• TASK TO CARRY OUT:
Quote each record exactly, please, leaving none out.

• DATA:
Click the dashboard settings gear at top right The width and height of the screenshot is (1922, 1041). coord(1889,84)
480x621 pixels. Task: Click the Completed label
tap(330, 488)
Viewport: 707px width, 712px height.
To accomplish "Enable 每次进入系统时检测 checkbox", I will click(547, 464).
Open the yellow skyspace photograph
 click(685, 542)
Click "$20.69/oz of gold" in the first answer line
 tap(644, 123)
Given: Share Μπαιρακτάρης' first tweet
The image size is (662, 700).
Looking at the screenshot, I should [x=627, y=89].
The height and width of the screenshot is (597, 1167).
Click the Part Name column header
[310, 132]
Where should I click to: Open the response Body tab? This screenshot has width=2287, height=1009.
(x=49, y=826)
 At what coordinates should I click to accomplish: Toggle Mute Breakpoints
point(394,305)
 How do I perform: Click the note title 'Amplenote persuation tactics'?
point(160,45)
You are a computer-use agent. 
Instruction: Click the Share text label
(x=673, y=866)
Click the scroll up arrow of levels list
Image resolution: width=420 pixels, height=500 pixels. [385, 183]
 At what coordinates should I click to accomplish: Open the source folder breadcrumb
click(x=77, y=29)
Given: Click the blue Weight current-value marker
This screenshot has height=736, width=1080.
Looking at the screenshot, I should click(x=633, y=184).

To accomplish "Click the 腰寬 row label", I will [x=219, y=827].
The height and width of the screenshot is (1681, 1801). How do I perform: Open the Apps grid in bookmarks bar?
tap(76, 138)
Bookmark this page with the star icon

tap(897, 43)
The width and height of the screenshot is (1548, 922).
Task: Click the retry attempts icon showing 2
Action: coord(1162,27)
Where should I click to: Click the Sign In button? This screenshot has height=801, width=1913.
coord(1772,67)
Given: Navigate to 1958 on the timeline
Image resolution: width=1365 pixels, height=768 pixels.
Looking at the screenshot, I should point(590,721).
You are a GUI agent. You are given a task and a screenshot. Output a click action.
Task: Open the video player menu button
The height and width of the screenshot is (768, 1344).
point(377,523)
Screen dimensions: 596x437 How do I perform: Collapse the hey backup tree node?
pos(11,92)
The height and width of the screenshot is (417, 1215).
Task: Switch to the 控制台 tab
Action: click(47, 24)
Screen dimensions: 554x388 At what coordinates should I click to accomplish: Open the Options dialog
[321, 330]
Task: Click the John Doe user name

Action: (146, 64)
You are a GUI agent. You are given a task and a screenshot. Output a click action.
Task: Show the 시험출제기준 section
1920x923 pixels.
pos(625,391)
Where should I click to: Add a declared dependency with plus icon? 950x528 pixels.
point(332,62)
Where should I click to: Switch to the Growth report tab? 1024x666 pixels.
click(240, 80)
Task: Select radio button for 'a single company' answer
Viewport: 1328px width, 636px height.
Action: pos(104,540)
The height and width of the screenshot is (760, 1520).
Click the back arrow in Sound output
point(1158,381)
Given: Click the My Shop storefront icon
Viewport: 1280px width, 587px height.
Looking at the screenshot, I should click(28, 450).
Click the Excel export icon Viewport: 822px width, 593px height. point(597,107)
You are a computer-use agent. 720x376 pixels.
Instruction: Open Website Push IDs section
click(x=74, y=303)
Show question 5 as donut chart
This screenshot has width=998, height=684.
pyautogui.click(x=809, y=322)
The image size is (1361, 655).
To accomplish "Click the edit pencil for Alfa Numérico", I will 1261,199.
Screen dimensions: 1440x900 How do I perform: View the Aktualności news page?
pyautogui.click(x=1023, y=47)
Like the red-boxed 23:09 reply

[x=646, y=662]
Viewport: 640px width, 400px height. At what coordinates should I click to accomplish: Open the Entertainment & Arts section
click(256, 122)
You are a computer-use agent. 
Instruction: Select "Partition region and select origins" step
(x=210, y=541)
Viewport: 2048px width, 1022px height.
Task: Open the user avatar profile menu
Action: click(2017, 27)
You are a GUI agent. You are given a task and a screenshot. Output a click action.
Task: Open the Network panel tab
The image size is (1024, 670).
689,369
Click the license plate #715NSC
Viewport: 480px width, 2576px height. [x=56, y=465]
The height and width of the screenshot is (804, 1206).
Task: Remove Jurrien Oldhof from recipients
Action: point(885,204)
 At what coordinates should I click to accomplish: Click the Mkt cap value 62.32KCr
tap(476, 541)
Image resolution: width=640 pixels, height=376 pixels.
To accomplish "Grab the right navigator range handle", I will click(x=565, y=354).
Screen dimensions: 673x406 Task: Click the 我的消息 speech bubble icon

• WRITTEN REPLY:
Click the dashboard settings gear at top right The width and height of the screenshot is (1922, 1041). coord(1889,84)
480x621 pixels. Task: Click the Completed label
tap(330, 488)
Viewport: 707px width, 712px height.
To accomplish "Enable 每次进入系统时检测 checkbox", I will click(547, 464).
Open the yellow skyspace photograph
 click(685, 542)
Click "$20.69/oz of gold" in the first answer line
 tap(644, 123)
Given: Share Μπαιρακτάρης' first tweet
The image size is (662, 700).
Looking at the screenshot, I should [x=627, y=89].
The height and width of the screenshot is (597, 1167).
Click the Part Name column header
[310, 132]
Where should I click to: Open the response Body tab? This screenshot has width=2287, height=1009.
(x=49, y=826)
 At what coordinates should I click to accomplish: Toggle Mute Breakpoints
point(394,305)
 How do I perform: Click the note title 'Amplenote persuation tactics'?
point(160,45)
You are a computer-use agent. 
Instruction: Click the Share text label
(x=673, y=866)
Click the scroll up arrow of levels list
Image resolution: width=420 pixels, height=500 pixels. [385, 183]
 At what coordinates should I click to accomplish: Open the source folder breadcrumb
click(x=77, y=29)
Given: Click the blue Weight current-value marker
This screenshot has height=736, width=1080.
Looking at the screenshot, I should click(x=633, y=184).

To accomplish "Click the 腰寬 row label", I will [x=219, y=827].
The height and width of the screenshot is (1681, 1801). How do I perform: Open the Apps grid in bookmarks bar?
tap(76, 138)
Bookmark this page with the star icon

tap(897, 43)
The width and height of the screenshot is (1548, 922).
Task: Click the retry attempts icon showing 2
Action: coord(1162,27)
Where should I click to: Click the Sign In button? This screenshot has height=801, width=1913.
coord(1772,67)
Given: Navigate to 1958 on the timeline
Image resolution: width=1365 pixels, height=768 pixels.
Looking at the screenshot, I should point(590,721).
You are a GUI agent. You are given a task and a screenshot. Output a click action.
Task: Open the video player menu button
The height and width of the screenshot is (768, 1344).
point(377,523)
Screen dimensions: 596x437 How do I perform: Collapse the hey backup tree node?
pos(11,92)
The height and width of the screenshot is (417, 1215).
Task: Switch to the 控制台 tab
Action: click(47, 24)
Screen dimensions: 554x388 At what coordinates should I click to accomplish: Open the Options dialog
[321, 330]
Task: Click the John Doe user name

Action: (146, 64)
You are a GUI agent. You are given a task and a screenshot. Output a click action.
Task: Show the 시험출제기준 section
1920x923 pixels.
pos(625,391)
Where should I click to: Add a declared dependency with plus icon? 950x528 pixels.
point(332,62)
Where should I click to: Switch to the Growth report tab? 1024x666 pixels.
click(240, 80)
Task: Select radio button for 'a single company' answer
Viewport: 1328px width, 636px height.
Action: pos(104,540)
The height and width of the screenshot is (760, 1520).
Click the back arrow in Sound output
point(1158,381)
Given: Click the My Shop storefront icon
Viewport: 1280px width, 587px height.
Looking at the screenshot, I should click(28, 450).
Click the Excel export icon Viewport: 822px width, 593px height. point(597,107)
You are a computer-use agent. 720x376 pixels.
Instruction: Open Website Push IDs section
click(x=74, y=303)
Show question 5 as donut chart
This screenshot has width=998, height=684.
pyautogui.click(x=809, y=322)
The image size is (1361, 655).
To accomplish "Click the edit pencil for Alfa Numérico", I will 1261,199.
Screen dimensions: 1440x900 How do I perform: View the Aktualności news page?
pyautogui.click(x=1023, y=47)
Like the red-boxed 23:09 reply

[x=646, y=662]
Viewport: 640px width, 400px height. At what coordinates should I click to accomplish: Open the Entertainment & Arts section
click(256, 122)
You are a computer-use agent. 
Instruction: Select "Partition region and select origins" step
(x=210, y=541)
Viewport: 2048px width, 1022px height.
Task: Open the user avatar profile menu
Action: click(2017, 27)
You are a GUI agent. You are given a task and a screenshot. Output a click action.
Task: Open the Network panel tab
The image size is (1024, 670).
689,369
Click the license plate #715NSC
Viewport: 480px width, 2576px height. [x=56, y=465]
The height and width of the screenshot is (804, 1206).
Task: Remove Jurrien Oldhof from recipients
Action: point(885,204)
 At what coordinates should I click to accomplish: Click the Mkt cap value 62.32KCr
tap(476, 541)
Image resolution: width=640 pixels, height=376 pixels.
To accomplish "Grab the right navigator range handle", I will click(x=565, y=354).
Screen dimensions: 673x406 Task: Click the 我的消息 speech bubble icon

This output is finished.